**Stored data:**
——

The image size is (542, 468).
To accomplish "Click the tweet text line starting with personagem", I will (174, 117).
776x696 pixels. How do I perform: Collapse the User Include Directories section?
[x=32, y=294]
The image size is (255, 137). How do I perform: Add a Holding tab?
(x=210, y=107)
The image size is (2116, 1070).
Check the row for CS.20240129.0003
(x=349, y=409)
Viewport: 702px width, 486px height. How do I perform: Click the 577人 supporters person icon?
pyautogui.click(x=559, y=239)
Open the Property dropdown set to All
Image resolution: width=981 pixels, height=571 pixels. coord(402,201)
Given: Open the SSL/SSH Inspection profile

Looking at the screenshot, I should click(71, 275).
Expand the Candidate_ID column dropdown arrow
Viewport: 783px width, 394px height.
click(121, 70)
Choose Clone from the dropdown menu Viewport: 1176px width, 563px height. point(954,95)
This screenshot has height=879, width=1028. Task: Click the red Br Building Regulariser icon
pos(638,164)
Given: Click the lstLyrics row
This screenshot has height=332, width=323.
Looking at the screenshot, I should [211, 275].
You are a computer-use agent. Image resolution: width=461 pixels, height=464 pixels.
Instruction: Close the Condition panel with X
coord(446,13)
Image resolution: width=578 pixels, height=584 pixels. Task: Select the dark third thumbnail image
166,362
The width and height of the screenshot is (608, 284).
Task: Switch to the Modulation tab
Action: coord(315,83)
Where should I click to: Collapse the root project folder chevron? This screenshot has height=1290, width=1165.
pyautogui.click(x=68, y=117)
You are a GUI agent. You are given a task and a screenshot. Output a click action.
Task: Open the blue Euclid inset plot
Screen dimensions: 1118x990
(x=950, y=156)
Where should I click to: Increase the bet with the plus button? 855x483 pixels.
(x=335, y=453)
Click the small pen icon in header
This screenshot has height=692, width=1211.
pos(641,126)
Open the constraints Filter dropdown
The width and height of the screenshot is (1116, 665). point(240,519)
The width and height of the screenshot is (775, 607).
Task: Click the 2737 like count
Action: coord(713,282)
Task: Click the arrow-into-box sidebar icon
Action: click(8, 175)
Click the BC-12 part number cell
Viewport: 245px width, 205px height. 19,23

——

**TASK BRIEF:**
Please transcribe every entry above exactly as it appears.

**EXERCISE RESULT:**
The image size is (542, 468).
To accomplish "Click the tweet text line starting with personagem", I will (174, 117).
776x696 pixels. How do I perform: Collapse the User Include Directories section?
[x=32, y=294]
The image size is (255, 137). How do I perform: Add a Holding tab?
(x=210, y=107)
The image size is (2116, 1070).
Check the row for CS.20240129.0003
(x=349, y=409)
Viewport: 702px width, 486px height. How do I perform: Click the 577人 supporters person icon?
pyautogui.click(x=559, y=239)
Open the Property dropdown set to All
Image resolution: width=981 pixels, height=571 pixels. coord(402,201)
Given: Open the SSL/SSH Inspection profile

Looking at the screenshot, I should click(71, 275).
Expand the Candidate_ID column dropdown arrow
Viewport: 783px width, 394px height.
click(121, 70)
Choose Clone from the dropdown menu Viewport: 1176px width, 563px height. point(954,95)
This screenshot has height=879, width=1028. Task: Click the red Br Building Regulariser icon
pos(638,164)
Given: Click the lstLyrics row
This screenshot has height=332, width=323.
Looking at the screenshot, I should [211, 275].
You are a computer-use agent. Image resolution: width=461 pixels, height=464 pixels.
Instruction: Close the Condition panel with X
coord(446,13)
Image resolution: width=578 pixels, height=584 pixels. Task: Select the dark third thumbnail image
166,362
The width and height of the screenshot is (608, 284).
Task: Switch to the Modulation tab
Action: coord(315,83)
Where should I click to: Collapse the root project folder chevron? This screenshot has height=1290, width=1165.
pyautogui.click(x=68, y=117)
You are a GUI agent. You are given a task and a screenshot. Output a click action.
Task: Open the blue Euclid inset plot
Screen dimensions: 1118x990
(x=950, y=156)
Where should I click to: Increase the bet with the plus button? 855x483 pixels.
(x=335, y=453)
Click the small pen icon in header
This screenshot has height=692, width=1211.
pos(641,126)
Open the constraints Filter dropdown
The width and height of the screenshot is (1116, 665). point(240,519)
The width and height of the screenshot is (775, 607).
Task: Click the 2737 like count
Action: coord(713,282)
Task: Click the arrow-into-box sidebar icon
Action: click(8, 175)
Click the BC-12 part number cell
Viewport: 245px width, 205px height. 19,23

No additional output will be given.